5. Moreover, double standards prevail in the measurement of
poverty. The 1U$/day criterion applies only to developing
countries. In the West, methods of measuring poverty have been
based on minimum levels of household spending required to meet
essential expenditures. In the US, the cost of a minimum
adequate diet is multiplied by 3 to allow for other expenses;
this comes up to around 11U$/cap/day. If this methodology would
be applied in developing countries, the overwhelming majority of
the population would be categorized as poor. In fact, with
deregulation and free trade, the cost of living in many Third
World countries is now higher than in the US.
6. Poverty assessments are largely office-based exercises
conducted in the capitals of the rich countries with
insufficient awareness of local realities; these realities --the
burden of ill-health of the poor, for example-- are often even
deliberately concealed. So, poverty indicators misrepresent
country-level situations, as well as the seriousness of
unrelenting global poverty; they serve the purpose of portraying
the poor as a minority group representing only some 20% of the
world's population. Future trends are forecast making poverty
appear declining.thus vindicating free market policies. The free
market system can then be presented as the most effective means
of achieving poverty alleviation. The benefits of the
technological revolution and the contributions foreign
investment and trade liberalization make are then quickly added
to the rosy picture (as a 'topping on the cake') without
identifying how these global trends foster increased poverty
levels.

WRITTEN PROBLEM 1: Put everything in the records from their start down through the line containing "(x=191, y=550)" into a numbered list, skipping blank lines and leaving out the pictures.
These records have nothing to do with the passage on measuring poverty.

DATA TO USE:

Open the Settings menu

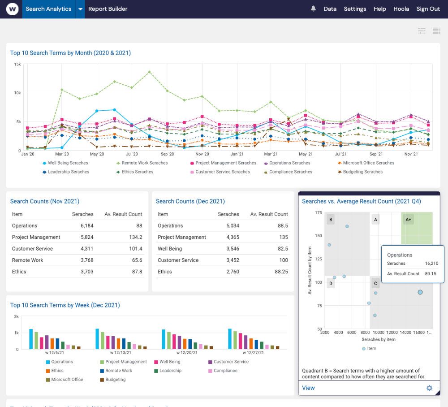click(355, 9)
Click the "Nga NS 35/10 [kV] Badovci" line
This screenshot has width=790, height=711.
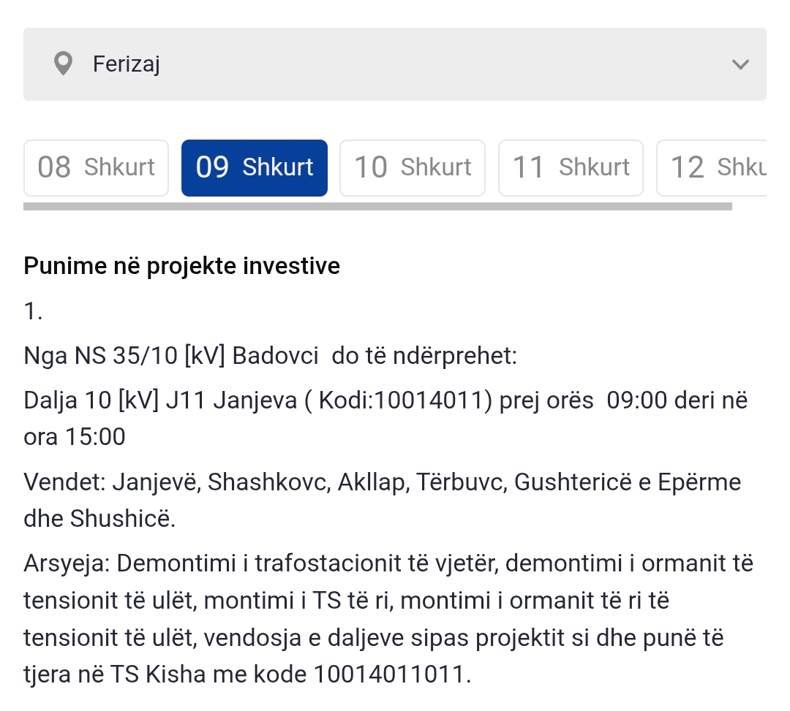(x=171, y=356)
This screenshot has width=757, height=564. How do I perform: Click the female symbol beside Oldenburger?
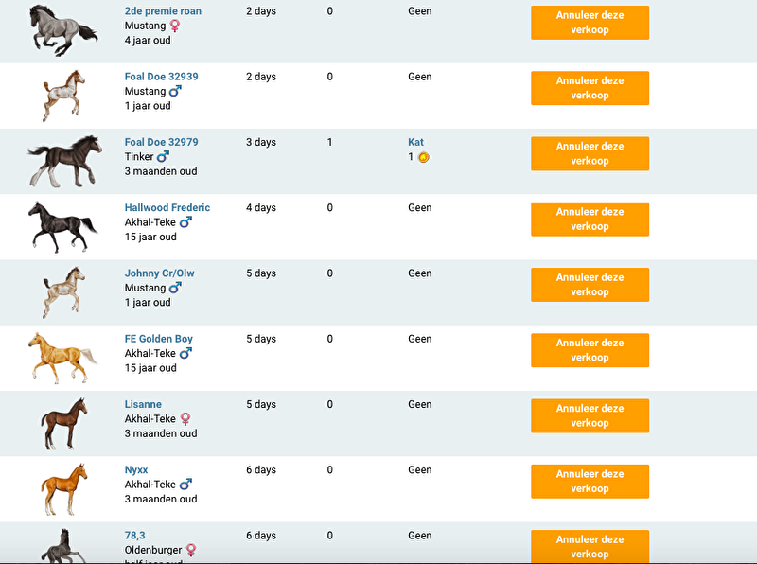(x=191, y=550)
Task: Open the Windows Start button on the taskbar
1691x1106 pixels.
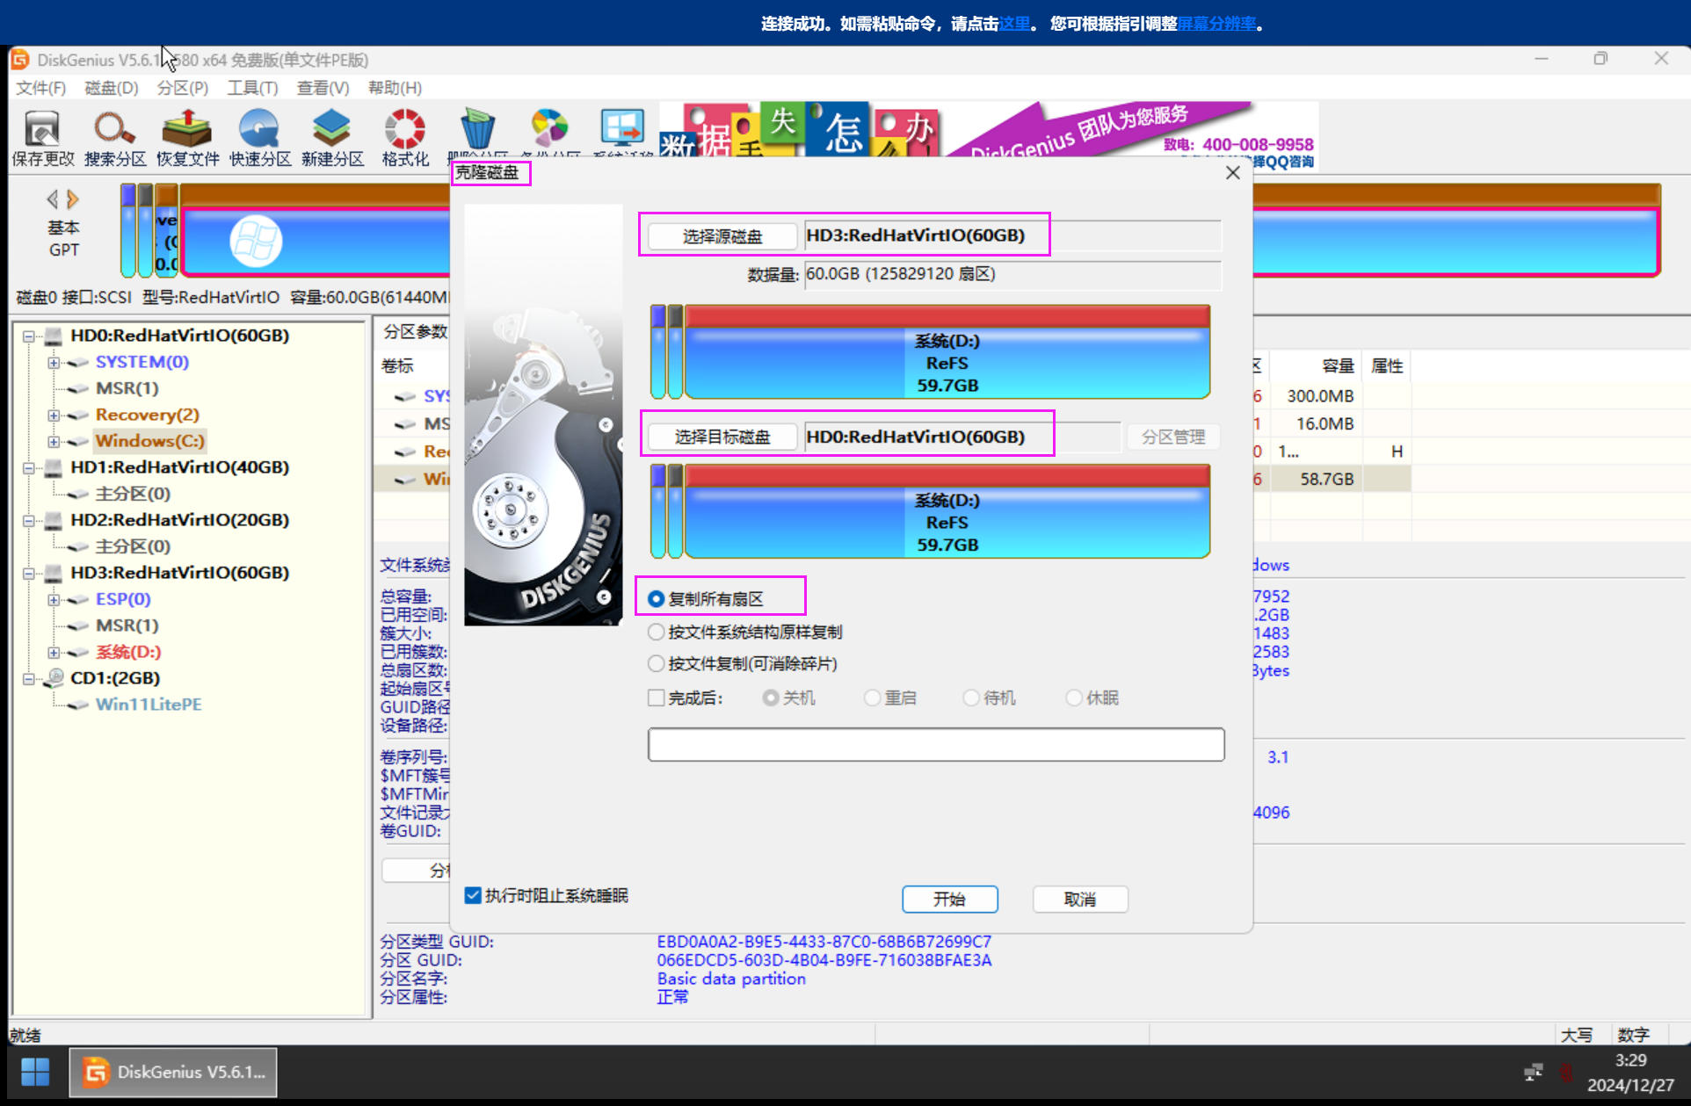Action: tap(35, 1072)

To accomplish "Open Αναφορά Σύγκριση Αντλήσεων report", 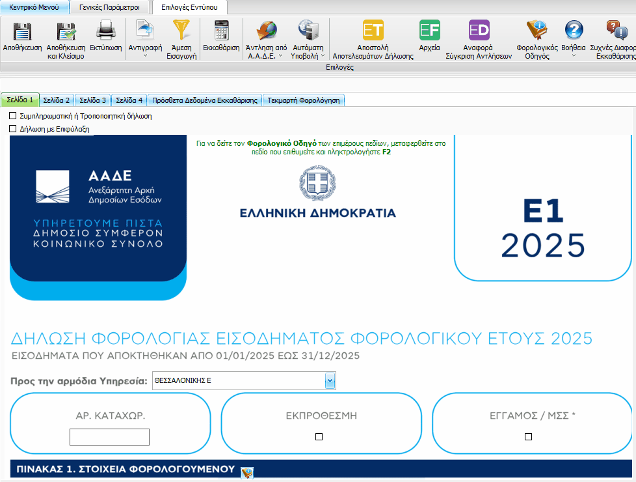I will (479, 31).
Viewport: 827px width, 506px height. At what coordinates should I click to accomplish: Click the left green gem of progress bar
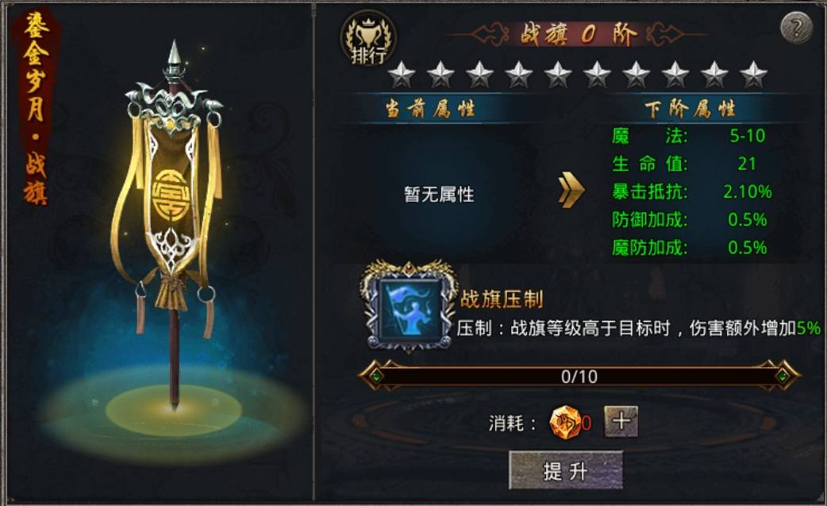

WRITTEN PROBLEM 2: Translate this sentence from the passage on poverty measurement into Spanish: "The free market system can then be presented as the most effective means of achieving poverty alleviation."

FULL OUTPUT 1:
1. Open the Settings menu
2. click(355, 9)
3. Click the "Nga NS 35/10 [kV] Badovci" line
4. This screenshot has width=790, height=711.
5. (x=171, y=356)
6. This screenshot has width=757, height=564. How do I perform: Click the female symbol beside Oldenburger?
7. (x=191, y=550)

FULL OUTPUT 2: El sistema de libre mercado puede entonces presentarse como el medio más eficaz para lograr la reducción de la pobreza.